Question

How are 50Ω resistors connected so as to give effective resistance of 75Ω.

• A. three resistors of 50Ω each in parallel
• B. three resistors of 50Ω each in series
• C. two resistors of 50Ω each in parallel
• D. two resistors of 50Ω each in parallel and the combination in series with another 50 Ω resistors.

Hint:

When resistors of equal value $R$ are in parallel, the resistance is $R/n$. For two $50\Omega$ resistors, it's $50/2 = 25\Omega$. Adding $50\Omega$ in series gives $25 + 50 = 75\Omega$.

Answer 1

The Correct Option is D

Step 1: Understanding the Concept:
Resistors can be combined in series to increase total resistance ($R_s = R_1 + R_2$) or in parallel to decrease total resistance ($1/R_p = 1/R_1 + 1/R_2$). Mixed circuits allow for specific intermediate values.

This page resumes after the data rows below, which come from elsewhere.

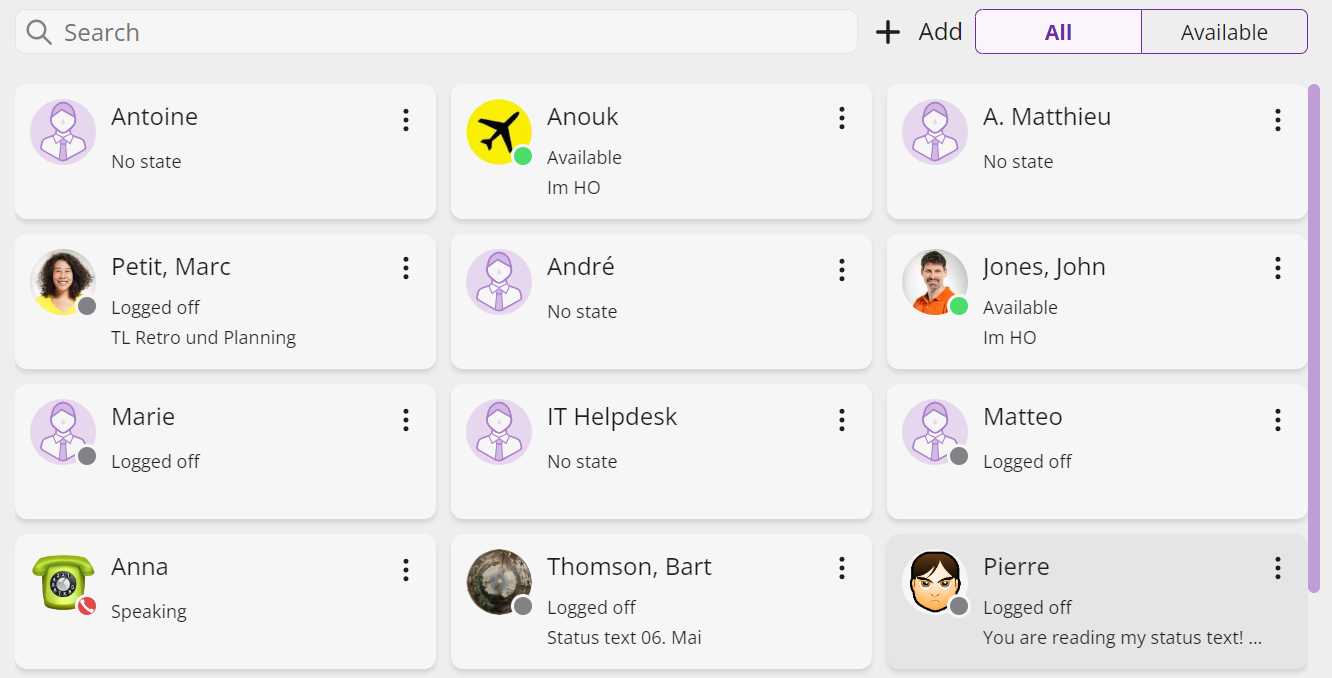
Task: Open the kebab menu on Jones, John card
Action: point(1277,268)
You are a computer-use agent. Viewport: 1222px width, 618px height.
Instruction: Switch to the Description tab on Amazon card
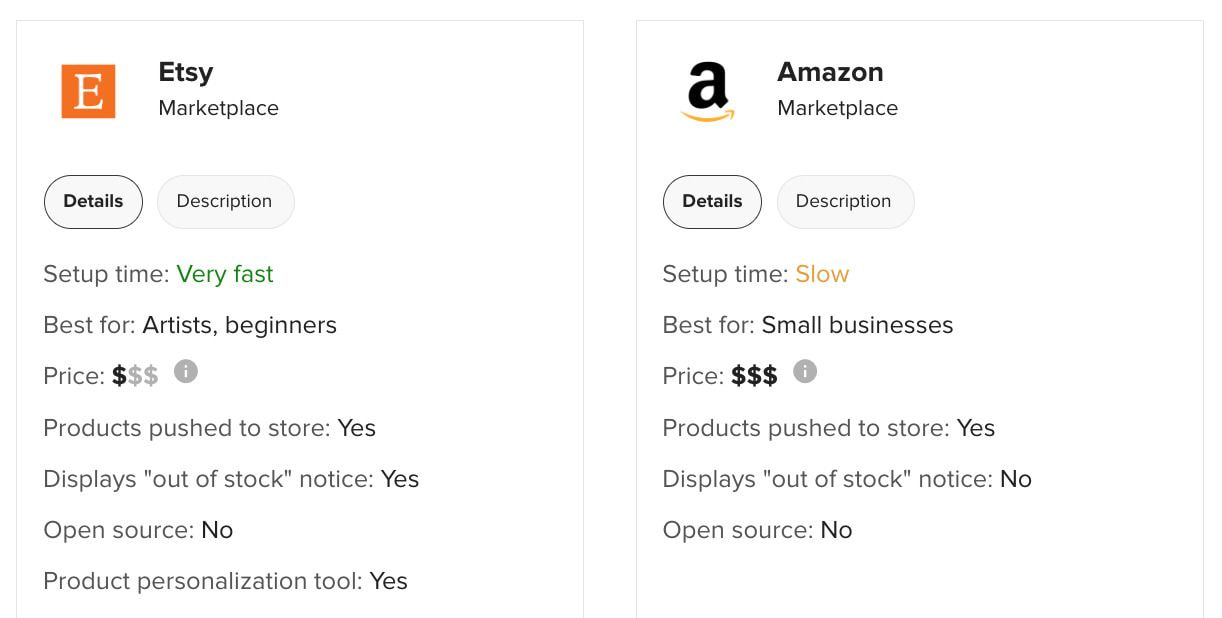pyautogui.click(x=845, y=201)
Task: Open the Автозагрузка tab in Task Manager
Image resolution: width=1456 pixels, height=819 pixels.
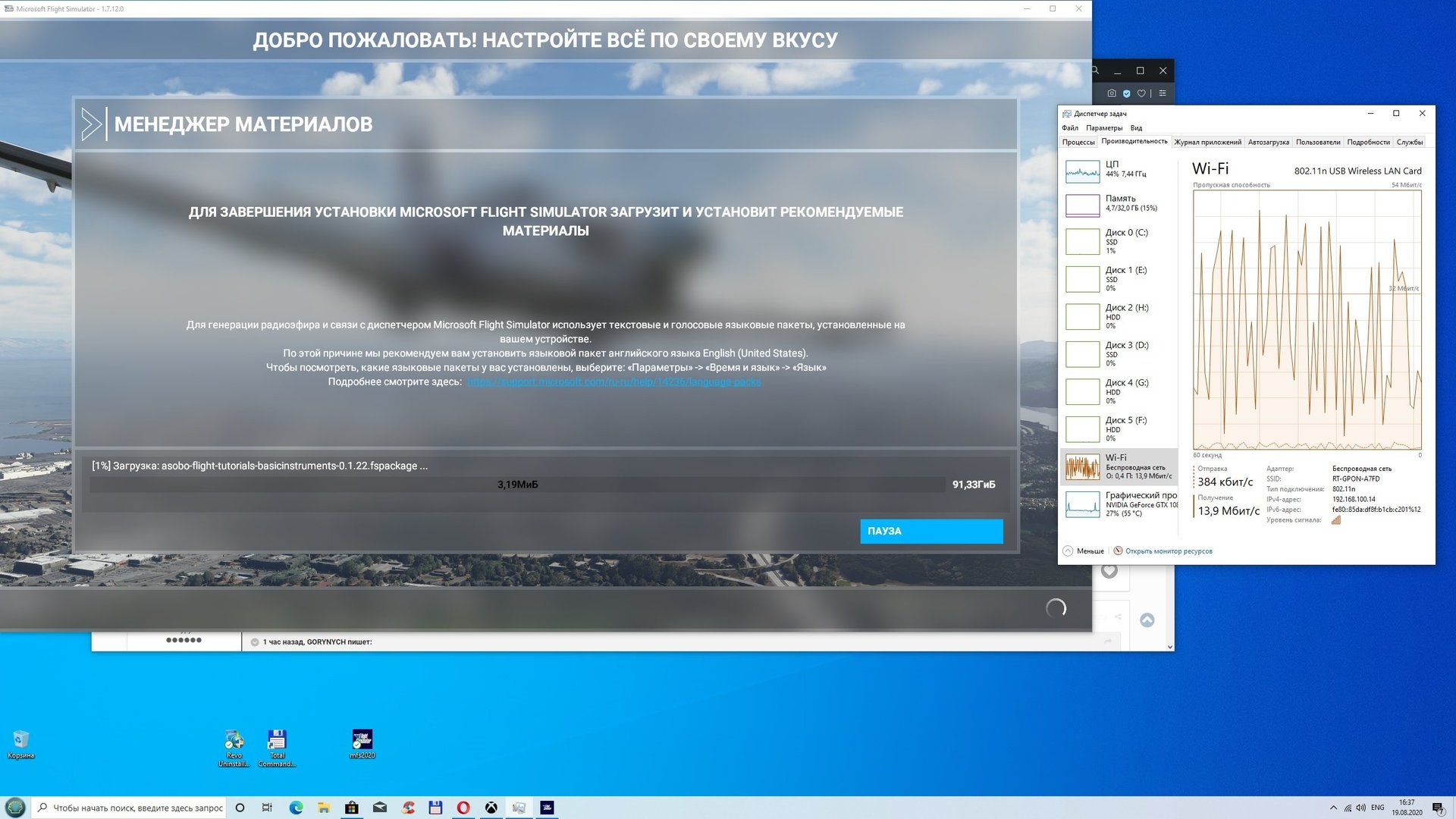Action: coord(1268,142)
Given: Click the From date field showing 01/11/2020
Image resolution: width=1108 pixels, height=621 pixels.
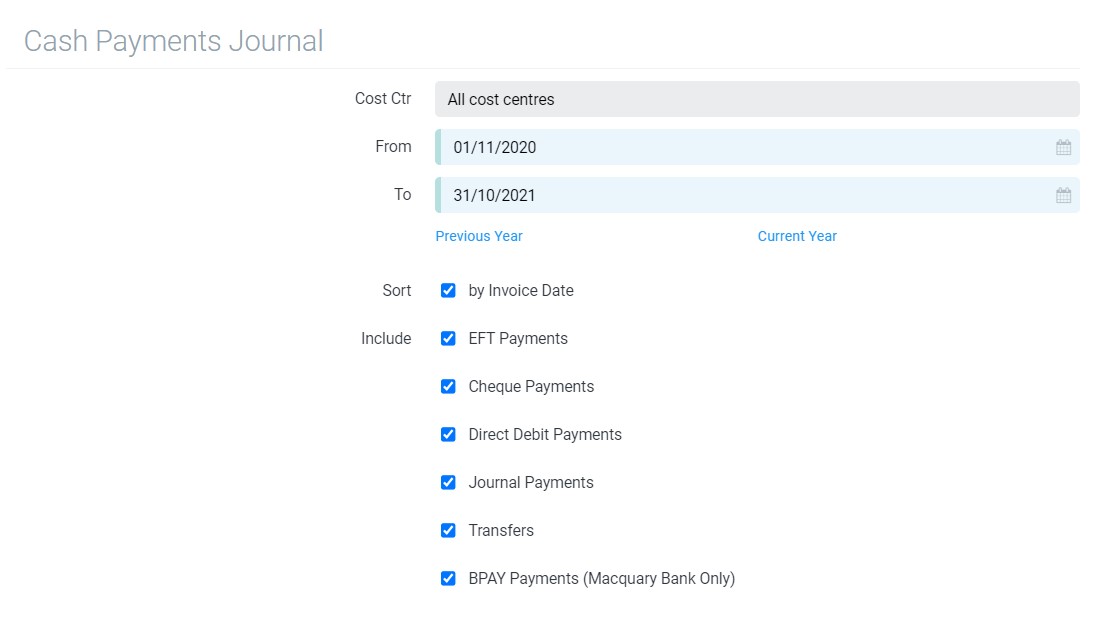Looking at the screenshot, I should tap(740, 147).
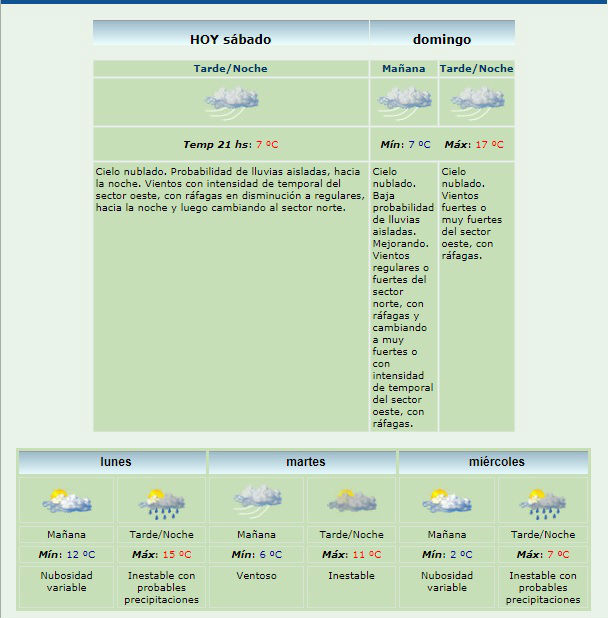The height and width of the screenshot is (618, 608).
Task: Click miércoles Mín 2 ºC temperature
Action: click(447, 554)
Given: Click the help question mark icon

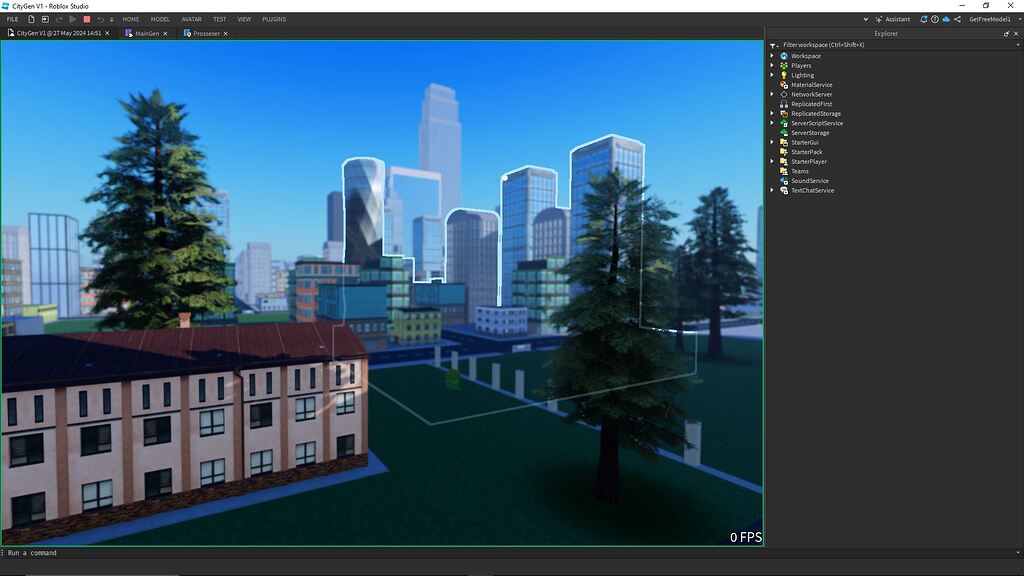Looking at the screenshot, I should pyautogui.click(x=935, y=19).
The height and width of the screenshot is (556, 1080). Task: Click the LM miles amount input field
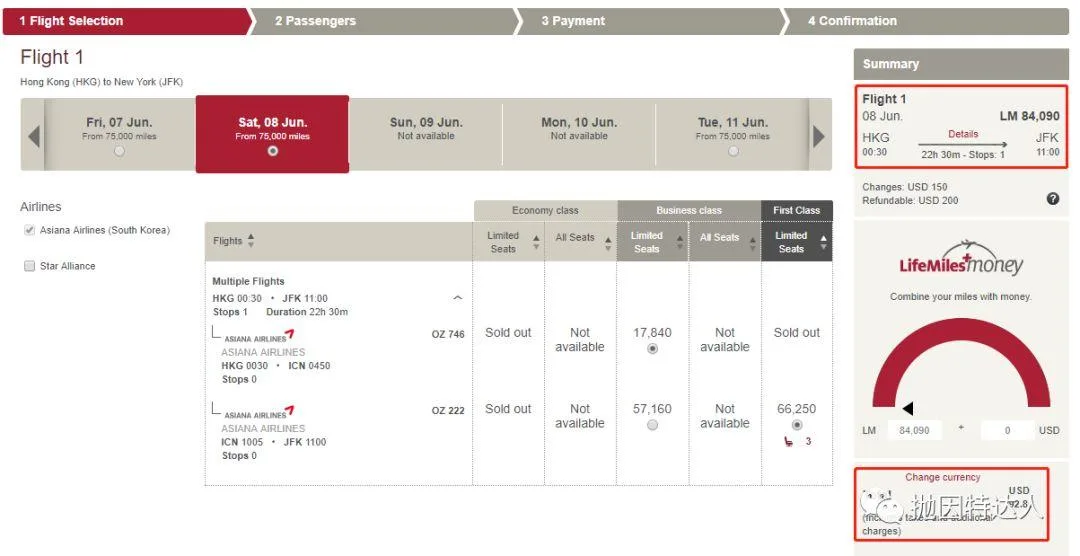click(x=914, y=430)
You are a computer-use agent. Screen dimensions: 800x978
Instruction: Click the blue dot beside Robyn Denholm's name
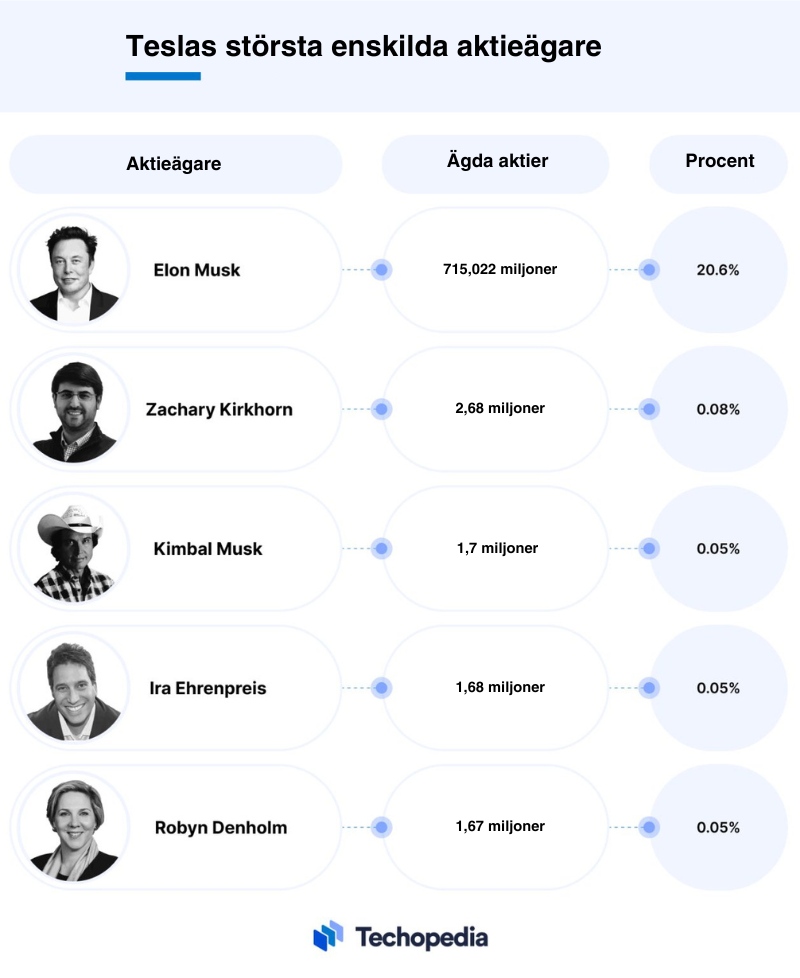[382, 828]
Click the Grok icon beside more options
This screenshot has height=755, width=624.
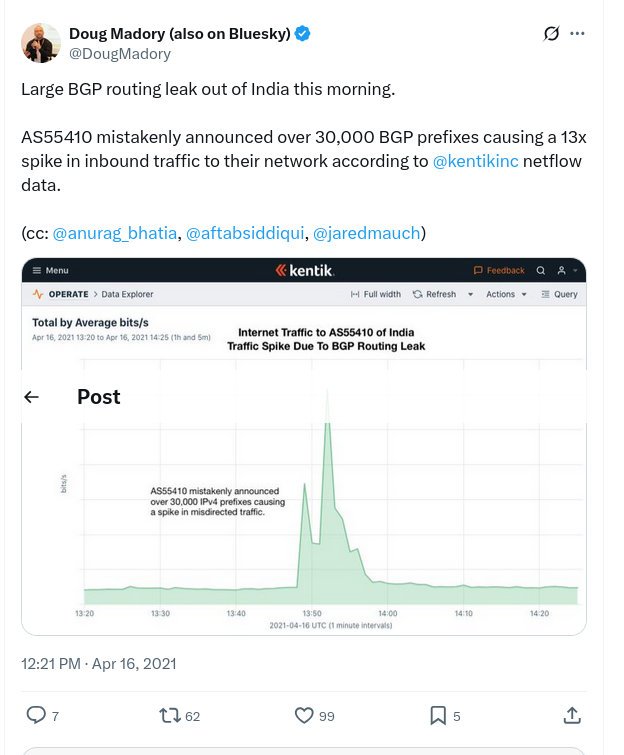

Step 2: Detailed Explanation:
Let's evaluate option (D): 1. Parallel Part: Two $50\Omega$ resistors in parallel: \[ R_p = \frac{50 \times 50}{50 + 50} = \frac{2500}{100} = 25\Omega \] 2. Series Part: This $25\Omega$ combination is connected in series with another $50\Omega$ resistor: \[ R_{total} = R_p + 50 = 25 + 50 = 75\Omega \] This matches the required effective resistance.

Step 3: Final Answer:
To get $75\Omega$, two $50\Omega$ resistors should be in parallel, then connected in series with a third $50\Omega$ resistor.